CAMPOS, R. A.; http://lattes.cnpq.br/7700902590107065; CAMPOS, Rogênia Araújo.
Resumen:
Bee honey is a natural food from plant nectar through bees. The quality of honey is determined by several factors such as flowering, climate, hygiene practices employed in its extraction. Thus, honey bee species Appis Mellifera L. has its own microbiological and physicochemical characteristics determining its quality. The objective of this study is to evaluate the physicochemical and microbiological characteristics of Apis mellifera honey produced by different associations and informal beekeepers in the city of Nazarezinho, located in Sertão da Paraíba. In order to verify the quality of the product produced and compare the results with those required by the current Brazilian honey legislation. Thus, 30 honey samples from different floral origins were studied. Of which 10 samples were obtained from the local trade, 10 samples from meliras and 10 from Associations.

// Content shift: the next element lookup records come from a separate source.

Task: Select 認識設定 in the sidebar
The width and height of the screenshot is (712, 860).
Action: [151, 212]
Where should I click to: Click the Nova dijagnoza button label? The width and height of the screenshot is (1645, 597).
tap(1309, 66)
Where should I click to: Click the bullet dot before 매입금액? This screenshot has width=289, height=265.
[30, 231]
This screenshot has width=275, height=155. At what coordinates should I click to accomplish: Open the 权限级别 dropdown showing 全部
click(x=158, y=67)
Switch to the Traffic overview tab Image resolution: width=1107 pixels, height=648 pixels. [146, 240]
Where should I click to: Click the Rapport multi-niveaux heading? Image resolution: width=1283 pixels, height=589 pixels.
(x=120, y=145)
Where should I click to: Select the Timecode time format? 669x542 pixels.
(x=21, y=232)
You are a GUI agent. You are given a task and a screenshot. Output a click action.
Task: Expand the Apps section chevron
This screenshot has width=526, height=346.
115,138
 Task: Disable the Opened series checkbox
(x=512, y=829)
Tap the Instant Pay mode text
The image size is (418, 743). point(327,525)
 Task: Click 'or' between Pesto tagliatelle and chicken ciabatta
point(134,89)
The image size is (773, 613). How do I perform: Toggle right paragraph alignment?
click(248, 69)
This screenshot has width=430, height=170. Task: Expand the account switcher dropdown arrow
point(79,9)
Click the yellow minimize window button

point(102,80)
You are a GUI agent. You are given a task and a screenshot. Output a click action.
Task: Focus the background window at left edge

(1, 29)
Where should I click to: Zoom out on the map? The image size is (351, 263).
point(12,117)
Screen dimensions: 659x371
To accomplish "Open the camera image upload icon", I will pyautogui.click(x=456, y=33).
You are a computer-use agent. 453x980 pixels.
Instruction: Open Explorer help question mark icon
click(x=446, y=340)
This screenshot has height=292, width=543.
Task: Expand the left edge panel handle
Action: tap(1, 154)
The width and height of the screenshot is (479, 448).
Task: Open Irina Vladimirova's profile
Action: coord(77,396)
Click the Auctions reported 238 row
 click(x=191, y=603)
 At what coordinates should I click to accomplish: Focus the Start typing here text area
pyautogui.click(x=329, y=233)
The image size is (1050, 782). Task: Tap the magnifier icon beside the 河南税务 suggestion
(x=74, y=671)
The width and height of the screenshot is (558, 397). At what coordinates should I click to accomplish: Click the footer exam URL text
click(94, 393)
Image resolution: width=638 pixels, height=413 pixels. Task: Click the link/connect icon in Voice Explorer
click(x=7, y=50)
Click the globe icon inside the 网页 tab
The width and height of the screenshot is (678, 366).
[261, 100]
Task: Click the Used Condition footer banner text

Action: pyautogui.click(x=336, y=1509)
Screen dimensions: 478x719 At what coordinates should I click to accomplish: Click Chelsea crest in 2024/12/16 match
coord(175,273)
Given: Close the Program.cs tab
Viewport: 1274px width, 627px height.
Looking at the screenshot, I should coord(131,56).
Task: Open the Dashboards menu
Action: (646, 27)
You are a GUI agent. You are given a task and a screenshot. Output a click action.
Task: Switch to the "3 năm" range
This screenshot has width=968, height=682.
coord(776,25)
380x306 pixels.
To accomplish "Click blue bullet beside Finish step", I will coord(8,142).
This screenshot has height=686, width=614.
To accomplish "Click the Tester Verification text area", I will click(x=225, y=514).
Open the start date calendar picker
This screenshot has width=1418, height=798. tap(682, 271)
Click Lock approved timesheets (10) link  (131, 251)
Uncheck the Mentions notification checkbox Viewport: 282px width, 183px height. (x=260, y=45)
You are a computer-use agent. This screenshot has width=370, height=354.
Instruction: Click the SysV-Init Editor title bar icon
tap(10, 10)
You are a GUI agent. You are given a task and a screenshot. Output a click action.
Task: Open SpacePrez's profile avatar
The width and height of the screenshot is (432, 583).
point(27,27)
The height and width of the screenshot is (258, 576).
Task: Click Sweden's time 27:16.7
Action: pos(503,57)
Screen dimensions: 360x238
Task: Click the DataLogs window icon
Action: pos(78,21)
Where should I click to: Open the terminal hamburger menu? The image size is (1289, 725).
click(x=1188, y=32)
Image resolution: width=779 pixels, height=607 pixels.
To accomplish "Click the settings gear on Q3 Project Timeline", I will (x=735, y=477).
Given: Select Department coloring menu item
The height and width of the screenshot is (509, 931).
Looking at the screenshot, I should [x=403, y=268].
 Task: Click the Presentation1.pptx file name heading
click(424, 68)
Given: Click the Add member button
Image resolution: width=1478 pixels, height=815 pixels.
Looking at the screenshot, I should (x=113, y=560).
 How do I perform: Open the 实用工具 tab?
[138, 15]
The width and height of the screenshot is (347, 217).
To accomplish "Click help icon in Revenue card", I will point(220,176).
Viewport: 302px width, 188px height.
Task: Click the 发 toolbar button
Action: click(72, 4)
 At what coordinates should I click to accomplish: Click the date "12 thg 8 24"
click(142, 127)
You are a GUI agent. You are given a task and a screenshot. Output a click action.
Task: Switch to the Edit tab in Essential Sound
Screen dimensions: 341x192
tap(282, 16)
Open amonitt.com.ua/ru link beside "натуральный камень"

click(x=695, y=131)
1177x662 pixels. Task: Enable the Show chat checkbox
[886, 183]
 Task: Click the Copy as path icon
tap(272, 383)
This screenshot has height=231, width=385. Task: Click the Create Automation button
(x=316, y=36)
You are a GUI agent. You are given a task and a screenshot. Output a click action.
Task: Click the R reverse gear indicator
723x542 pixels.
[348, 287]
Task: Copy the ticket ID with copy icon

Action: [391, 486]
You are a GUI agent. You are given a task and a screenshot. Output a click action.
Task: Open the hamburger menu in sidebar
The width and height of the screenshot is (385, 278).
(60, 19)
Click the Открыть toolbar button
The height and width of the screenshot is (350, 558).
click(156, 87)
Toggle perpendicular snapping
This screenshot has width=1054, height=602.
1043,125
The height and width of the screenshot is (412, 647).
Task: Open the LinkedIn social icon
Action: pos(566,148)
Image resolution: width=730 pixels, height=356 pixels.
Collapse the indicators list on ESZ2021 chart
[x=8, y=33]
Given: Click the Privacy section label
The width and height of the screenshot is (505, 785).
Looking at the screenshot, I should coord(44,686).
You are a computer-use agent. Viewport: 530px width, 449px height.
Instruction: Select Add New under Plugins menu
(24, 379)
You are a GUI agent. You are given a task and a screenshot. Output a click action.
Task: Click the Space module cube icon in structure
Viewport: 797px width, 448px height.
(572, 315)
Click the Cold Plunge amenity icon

Qualitative physicochemical analyzes were performed of: humidity, acidity, ashes, pH, ºBrix, Lund, Lugol and Fiehe according to the Adolfo Lutz Institute Analytical Standards (2008). For the microbiological analyzes were studied; presence of coliforms at 35ºC and 45ºC, reducing Clostridium sulfite, Salmonella SP and E colli. Statistical differences were observed by Tukey test at 5% level among all analyzes except for ° Brix.